##### PROVIDED TEXT #####
There is a well-kept Birmingham secret.
Did you know that the city has two fabulous sculptures by the internationally renowned post-war sculptor, William George Mitchell?
Our walks take in these two concrete treasures overlooked in the busyness of Birmingham life. The first is easily accessible but rarely commented on.
Next time you walk along Broad Street towards Five Ways, pause as you pass Quayside Tower, on the left just after Gas Street.
Look up to admire the intricacies of the iconic concrete sculptures which adorn the first floor of the building.
Best known for the doors of Liverpool Cathedral, several of Mitchell's works are now Grade II-listed.
The doors on Birmingham's NatWest Tower, now sadly demolished, are also his. Where are those doors now?
It was to Mitchell that the John Madin Partnership turned to when Quayside Tower was designed and built in 1966.
As with the Piper Mosaic in the Chamber of Commerce, Madin chose to incorporate art works into the finished design of this building.
The panels extend over all three sides of the building, a total of 21 panels in all, one treble-sized, which topped the original entrance.
Start your walk standing on the opposite side of Broad Street, on the corner of Oozells Street.
From here, you get a sense of both the scale and detailed patterning of these splendid, decorative panels.
Every panel is different: rectangular, triangular and circular shapes repeating in every conceivable size, texture and combination, each unique in the detail of its design.
As you walk back along Broad Street towards Gas Street, you can see that many of the windows are now blacked out giving the building a blank look, which denies the lightness of the original concept.
Several of the panels are obscured with signage and additions at street level.
Imagine how pleasing to the eye Quayside Tower would be if the windows were revealed and the Mitchell sculptures were, once more, fully visible.
As you reach Gas Street, cross over and turn round to admire the combination of a statement building with the softening effect of the plane trees, a combination of hard surface and soft planting at the heart of Madin design for all the key buildings he created for Birmingham.
Sadly Quayside Tower no longer looks much like its original self. It was given a make-over in the 2003.
The façade was re-clad and two pairs of 'wings' were added on top.
Compare this with the uncluttered appearance of Jury's Inn next door, a fine building too, and it becomes apparent that the clean lines of the Quayside Tower, standing on its decorative plinth, have been lost.
If you admired the panels on Quayside Tower, you will be stunned by the artistry, detail, and intricacies of The Climbing Wall, Mitchell's 1968 magnificent concrete sculpture under the flyover at Hockley Circus.
Approaching the area can be an unpleasant experience. If you park on the car park under the flyover, don't be deterred by the smell of urine in the underpass.
Take your courage in both hands and approach through this or one of the less challenging underpasses.
#####
> **TASK OBJECTIVE**
Edit the passage on Mitchell's Birmingham sculptures, starting with "Best known for" and going on through "of Oozells Street.", and put "reliefs" wherever "panels" appears.
##### STORED ROWS #####
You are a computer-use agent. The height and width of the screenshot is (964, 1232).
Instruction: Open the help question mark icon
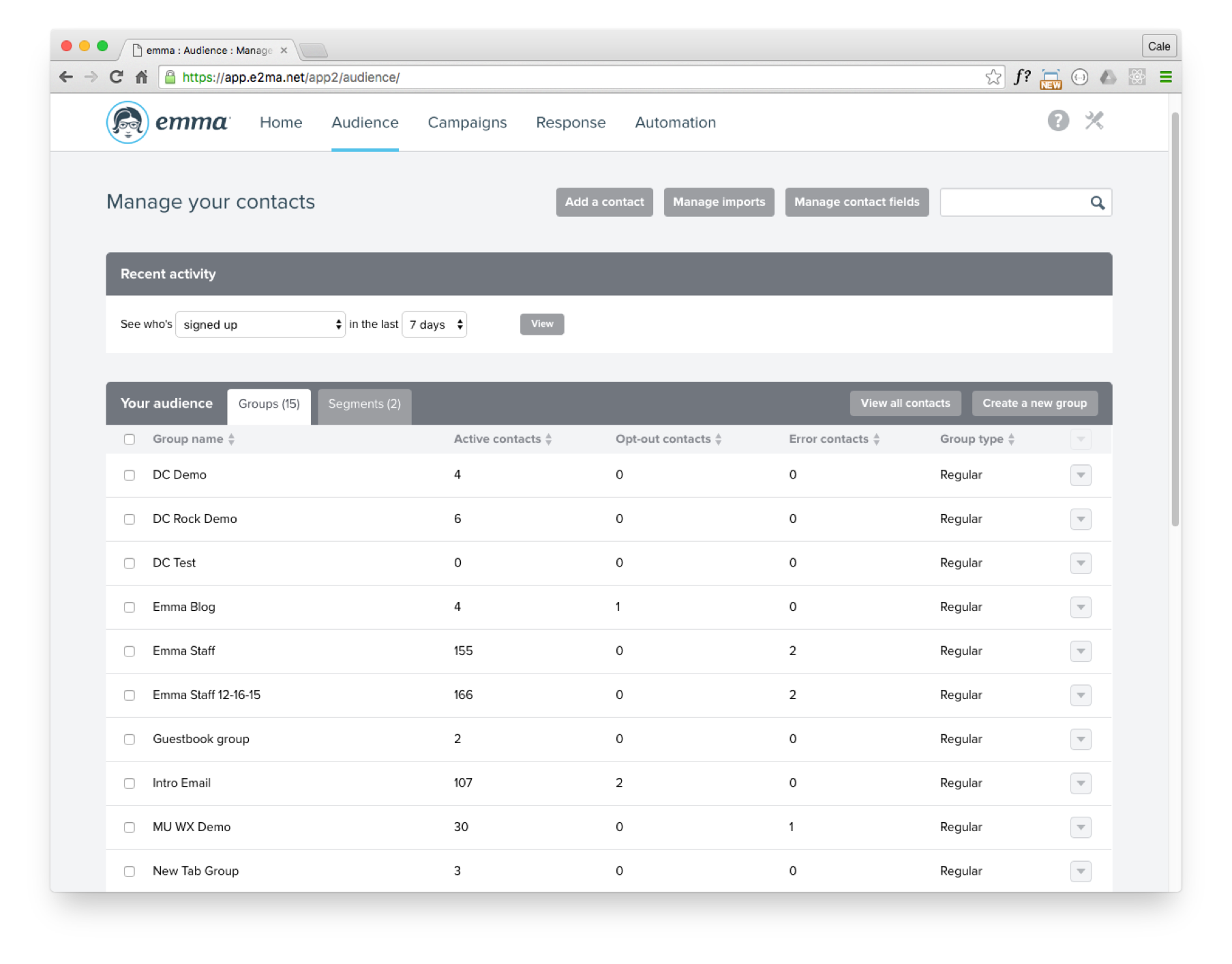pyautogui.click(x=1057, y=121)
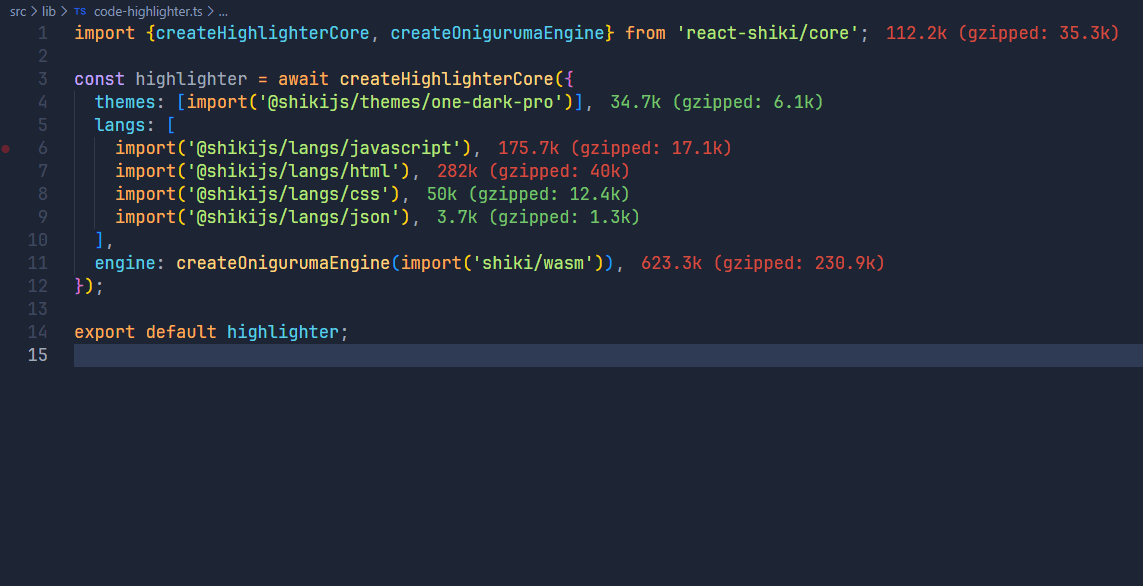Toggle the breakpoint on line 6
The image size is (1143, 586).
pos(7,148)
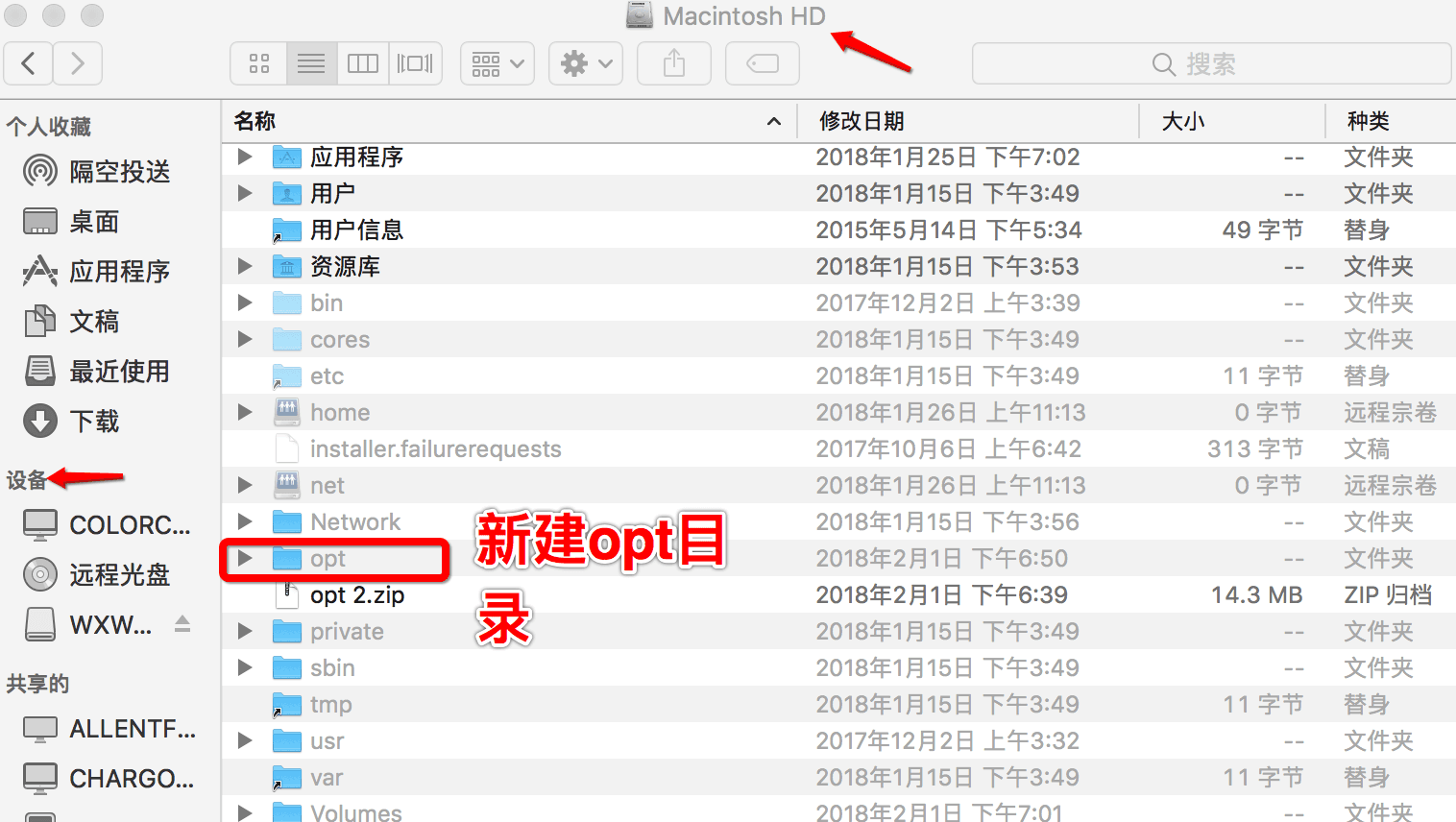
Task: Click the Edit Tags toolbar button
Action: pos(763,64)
#####
> **RESULT OF THE TASK**
Best known for the doors of Liverpool Cathedral, several of Mitchell's works are now Grade II-listed.
The doors on Birmingham's NatWest Tower, now sadly demolished, are also his. Where are those doors now?
It was to Mitchell that the John Madin Partnership turned to when Quayside Tower was designed and built in 1966.
As with the Piper Mosaic in the Chamber of Commerce, Madin chose to incorporate art works into the finished design of this building.
The reliefs extend over all three sides of the building, a total of 21 reliefs in all, one treble-sized, which topped the original entrance.
Start your walk standing on the opposite side of Broad Street, on the corner of Oozells Street.